**Consignes:**
(a) Dans l'extrait, relevez tous les participes qui qualifient « chaque mot ».
(b) Recopiez mot pour mot le passage de l'extrait qui commence aux mots « Le second moyen, c’est » et s'arrête après « dans une démocratie. ».

**Extrait:**

▼

Pour compléter nos familles de mots, il est encore d’autres moyens : le premier seroit d’emprunter des idiômes étrangers les termes qui nous manquent, & de les adapter au nôtre, sans toutefois se livrer aux excès d’un néologisme ridicule. Les Anglais ont usé de la plus grande liberté à cet égard, & de tous les mots qu’ils ont adoptés, il n’en est pas, sans doute, de mieux naturalisé chez eux, que celui de perfidiousness.

Le second moyen, c’est de faire disparoître toutes les anomalies résultantes, soit des verbes réguliers & défectifs, soit des exceptions aux règles générales. À l’institution des sourds-muets, les enfans qui apprennent la langue française ne peuvent concevoir cette bizarrerie, qui contredit la marche de la nature dont ils sont les élèves ; & c’est sous sa dictée qu’ils donnent à chaque mot décliné, conjugué ou construit, toutes les modifications qui, suivant l’analogie des choses, doivent en dériver.

« Il y a dans notre langue, disoit un royaliste, une hiérarchie de style, parce que les mots y sont classés comme les sujets dans une monarchie. » Cet aveu est un trait de lumière pour quiconque réfléchit. En appliquant l’inégalité des styles à celle des conditions, on peut tirer des conséquences qui prouvent l’importance de mon projet dans une démocratie.

▲

**Données fournies:**
▼

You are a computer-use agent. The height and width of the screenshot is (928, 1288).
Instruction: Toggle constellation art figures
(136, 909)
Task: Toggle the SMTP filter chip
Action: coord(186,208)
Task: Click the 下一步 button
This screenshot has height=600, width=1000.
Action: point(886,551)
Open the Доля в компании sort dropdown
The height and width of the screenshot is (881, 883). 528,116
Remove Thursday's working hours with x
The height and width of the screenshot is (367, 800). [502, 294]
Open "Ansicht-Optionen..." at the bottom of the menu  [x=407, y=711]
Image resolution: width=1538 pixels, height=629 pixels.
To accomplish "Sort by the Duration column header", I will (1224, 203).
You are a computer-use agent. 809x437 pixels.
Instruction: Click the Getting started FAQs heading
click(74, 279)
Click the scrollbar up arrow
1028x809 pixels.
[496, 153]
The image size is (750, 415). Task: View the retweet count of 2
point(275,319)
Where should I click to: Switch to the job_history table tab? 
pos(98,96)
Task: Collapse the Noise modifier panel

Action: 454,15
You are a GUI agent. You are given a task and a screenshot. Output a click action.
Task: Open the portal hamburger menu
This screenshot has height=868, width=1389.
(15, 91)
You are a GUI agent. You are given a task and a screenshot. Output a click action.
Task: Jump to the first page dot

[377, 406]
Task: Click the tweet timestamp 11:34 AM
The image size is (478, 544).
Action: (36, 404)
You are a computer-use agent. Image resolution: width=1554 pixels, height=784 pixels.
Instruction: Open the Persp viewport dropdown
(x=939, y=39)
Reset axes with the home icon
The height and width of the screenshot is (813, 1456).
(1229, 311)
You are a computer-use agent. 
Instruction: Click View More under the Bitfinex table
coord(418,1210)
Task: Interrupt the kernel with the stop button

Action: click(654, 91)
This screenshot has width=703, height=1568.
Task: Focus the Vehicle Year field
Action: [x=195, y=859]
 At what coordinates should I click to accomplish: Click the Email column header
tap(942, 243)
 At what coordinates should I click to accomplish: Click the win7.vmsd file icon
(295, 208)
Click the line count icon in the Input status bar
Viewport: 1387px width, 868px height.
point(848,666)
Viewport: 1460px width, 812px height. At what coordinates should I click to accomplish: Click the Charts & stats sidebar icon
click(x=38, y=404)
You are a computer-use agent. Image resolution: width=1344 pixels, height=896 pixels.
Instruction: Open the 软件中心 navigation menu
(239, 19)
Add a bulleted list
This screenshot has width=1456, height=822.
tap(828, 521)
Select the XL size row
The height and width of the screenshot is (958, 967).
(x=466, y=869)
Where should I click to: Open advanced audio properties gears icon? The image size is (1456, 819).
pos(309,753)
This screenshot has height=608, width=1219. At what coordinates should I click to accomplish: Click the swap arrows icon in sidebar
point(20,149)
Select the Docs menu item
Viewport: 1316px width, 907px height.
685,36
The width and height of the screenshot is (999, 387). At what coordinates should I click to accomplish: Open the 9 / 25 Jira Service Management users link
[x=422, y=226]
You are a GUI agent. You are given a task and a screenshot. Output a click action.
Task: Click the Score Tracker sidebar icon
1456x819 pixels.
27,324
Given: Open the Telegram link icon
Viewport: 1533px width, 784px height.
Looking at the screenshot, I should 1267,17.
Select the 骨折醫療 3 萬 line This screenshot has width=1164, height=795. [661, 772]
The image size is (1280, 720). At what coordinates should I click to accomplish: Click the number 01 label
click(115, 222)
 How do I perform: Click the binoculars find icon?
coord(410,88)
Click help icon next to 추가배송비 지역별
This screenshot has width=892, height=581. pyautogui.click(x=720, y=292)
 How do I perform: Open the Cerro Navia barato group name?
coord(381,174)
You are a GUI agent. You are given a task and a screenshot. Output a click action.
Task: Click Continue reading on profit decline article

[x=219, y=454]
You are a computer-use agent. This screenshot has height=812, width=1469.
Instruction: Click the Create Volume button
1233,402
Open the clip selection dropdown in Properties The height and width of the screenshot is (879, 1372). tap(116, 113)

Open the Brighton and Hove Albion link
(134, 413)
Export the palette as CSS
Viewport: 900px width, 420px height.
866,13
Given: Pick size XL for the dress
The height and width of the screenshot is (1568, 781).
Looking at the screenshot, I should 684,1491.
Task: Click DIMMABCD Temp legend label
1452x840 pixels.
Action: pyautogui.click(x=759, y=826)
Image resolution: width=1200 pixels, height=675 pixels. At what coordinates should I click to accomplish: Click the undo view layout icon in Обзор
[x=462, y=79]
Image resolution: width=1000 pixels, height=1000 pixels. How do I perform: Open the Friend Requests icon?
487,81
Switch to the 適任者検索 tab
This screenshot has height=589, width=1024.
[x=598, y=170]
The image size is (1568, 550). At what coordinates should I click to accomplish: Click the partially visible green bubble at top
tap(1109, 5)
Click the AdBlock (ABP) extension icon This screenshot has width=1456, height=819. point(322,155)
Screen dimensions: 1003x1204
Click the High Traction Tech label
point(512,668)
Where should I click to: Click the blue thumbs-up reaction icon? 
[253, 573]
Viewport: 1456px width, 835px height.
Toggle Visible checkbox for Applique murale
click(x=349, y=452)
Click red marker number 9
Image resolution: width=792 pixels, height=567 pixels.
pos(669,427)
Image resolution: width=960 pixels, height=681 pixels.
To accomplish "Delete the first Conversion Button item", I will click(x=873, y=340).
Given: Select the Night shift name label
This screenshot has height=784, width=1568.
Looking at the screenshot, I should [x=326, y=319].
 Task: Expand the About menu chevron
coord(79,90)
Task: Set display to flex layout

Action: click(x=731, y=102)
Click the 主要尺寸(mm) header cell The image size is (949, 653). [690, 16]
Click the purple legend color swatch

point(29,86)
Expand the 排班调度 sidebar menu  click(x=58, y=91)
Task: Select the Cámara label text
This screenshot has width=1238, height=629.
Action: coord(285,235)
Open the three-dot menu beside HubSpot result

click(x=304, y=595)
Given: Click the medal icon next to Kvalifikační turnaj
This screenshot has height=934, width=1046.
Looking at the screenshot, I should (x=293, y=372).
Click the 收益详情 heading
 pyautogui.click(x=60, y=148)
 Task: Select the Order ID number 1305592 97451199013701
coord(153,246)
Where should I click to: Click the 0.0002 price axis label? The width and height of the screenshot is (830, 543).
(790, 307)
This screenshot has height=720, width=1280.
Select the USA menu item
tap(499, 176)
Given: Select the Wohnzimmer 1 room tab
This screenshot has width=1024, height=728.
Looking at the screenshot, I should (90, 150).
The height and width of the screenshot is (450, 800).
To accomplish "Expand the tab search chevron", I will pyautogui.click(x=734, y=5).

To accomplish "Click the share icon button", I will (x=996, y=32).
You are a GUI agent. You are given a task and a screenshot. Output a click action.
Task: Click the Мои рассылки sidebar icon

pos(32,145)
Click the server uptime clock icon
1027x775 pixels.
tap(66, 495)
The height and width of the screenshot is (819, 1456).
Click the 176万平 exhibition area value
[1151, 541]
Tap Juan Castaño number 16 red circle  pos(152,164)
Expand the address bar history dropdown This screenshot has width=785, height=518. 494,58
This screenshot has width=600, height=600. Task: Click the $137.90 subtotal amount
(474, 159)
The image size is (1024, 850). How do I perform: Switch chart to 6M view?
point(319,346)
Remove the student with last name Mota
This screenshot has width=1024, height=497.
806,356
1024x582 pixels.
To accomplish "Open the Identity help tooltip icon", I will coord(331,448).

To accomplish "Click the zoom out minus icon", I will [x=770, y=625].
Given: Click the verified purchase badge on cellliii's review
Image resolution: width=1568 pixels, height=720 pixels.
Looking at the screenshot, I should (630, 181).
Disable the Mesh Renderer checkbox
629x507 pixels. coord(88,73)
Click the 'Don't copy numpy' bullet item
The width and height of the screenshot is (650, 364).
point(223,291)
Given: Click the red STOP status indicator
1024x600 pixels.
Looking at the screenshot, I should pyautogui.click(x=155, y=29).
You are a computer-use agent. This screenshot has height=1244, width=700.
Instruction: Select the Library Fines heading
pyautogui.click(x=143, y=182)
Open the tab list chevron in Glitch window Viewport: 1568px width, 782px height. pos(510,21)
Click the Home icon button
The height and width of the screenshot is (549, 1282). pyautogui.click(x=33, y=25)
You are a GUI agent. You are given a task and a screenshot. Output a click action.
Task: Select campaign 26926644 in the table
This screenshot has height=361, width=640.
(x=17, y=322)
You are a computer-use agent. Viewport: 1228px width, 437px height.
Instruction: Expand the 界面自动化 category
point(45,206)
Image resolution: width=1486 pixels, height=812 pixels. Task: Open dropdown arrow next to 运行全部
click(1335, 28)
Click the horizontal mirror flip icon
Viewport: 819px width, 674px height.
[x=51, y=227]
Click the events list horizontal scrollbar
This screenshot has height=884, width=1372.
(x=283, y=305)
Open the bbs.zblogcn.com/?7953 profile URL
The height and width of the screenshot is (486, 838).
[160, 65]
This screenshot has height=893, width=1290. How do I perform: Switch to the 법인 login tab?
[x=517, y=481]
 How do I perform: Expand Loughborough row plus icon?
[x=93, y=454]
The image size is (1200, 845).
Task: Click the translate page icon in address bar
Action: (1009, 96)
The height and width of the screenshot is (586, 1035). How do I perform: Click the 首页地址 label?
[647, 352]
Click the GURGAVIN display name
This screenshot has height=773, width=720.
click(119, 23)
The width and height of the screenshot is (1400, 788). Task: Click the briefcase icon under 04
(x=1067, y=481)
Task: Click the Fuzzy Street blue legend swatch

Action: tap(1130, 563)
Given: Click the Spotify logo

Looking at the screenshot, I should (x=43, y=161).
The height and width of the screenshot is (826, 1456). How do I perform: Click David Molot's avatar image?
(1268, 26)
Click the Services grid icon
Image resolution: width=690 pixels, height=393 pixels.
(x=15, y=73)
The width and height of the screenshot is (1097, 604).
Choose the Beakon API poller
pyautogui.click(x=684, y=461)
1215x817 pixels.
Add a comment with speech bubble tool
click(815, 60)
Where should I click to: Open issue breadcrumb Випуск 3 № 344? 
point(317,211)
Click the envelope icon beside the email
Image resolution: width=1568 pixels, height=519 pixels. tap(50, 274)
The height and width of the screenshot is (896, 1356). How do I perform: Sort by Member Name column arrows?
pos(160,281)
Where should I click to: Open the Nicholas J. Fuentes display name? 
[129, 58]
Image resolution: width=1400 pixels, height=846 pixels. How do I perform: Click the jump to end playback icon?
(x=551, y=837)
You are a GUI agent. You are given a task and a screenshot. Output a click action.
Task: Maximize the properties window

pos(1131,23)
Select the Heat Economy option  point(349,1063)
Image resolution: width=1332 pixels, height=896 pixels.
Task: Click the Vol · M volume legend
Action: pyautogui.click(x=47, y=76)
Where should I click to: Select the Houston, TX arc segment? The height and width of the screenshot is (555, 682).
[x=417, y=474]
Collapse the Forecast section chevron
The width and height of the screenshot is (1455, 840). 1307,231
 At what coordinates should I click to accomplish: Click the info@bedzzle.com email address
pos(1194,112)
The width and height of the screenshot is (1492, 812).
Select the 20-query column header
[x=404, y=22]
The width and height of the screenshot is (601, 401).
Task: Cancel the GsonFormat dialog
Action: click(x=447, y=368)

▲

**Réponses finales:**
(a) décliné, conjugué, construit

(b)
Le second moyen, c’est de faire disparoître toutes les anomalies résultantes, soit des verbes réguliers & défectifs, soit des exceptions aux règles générales. À l’institution des sourds-muets, les enfans qui apprennent la langue française ne peuvent concevoir cette bizarrerie, qui contredit la marche de la nature dont ils sont les élèves ; & c’est sous sa dictée qu’ils donnent à chaque mot décliné, conjugué ou construit, toutes les modifications qui, suivant l’analogie des choses, doivent en dériver.

« Il y a dans notre langue, disoit un royaliste, une hiérarchie de style, parce que les mots y sont classés comme les sujets dans une monarchie. » Cet aveu est un trait de lumière pour quiconque réfléchit. En appliquant l’inégalité des styles à celle des conditions, on peut tirer des conséquences qui prouvent l’importance de mon projet dans une démocratie.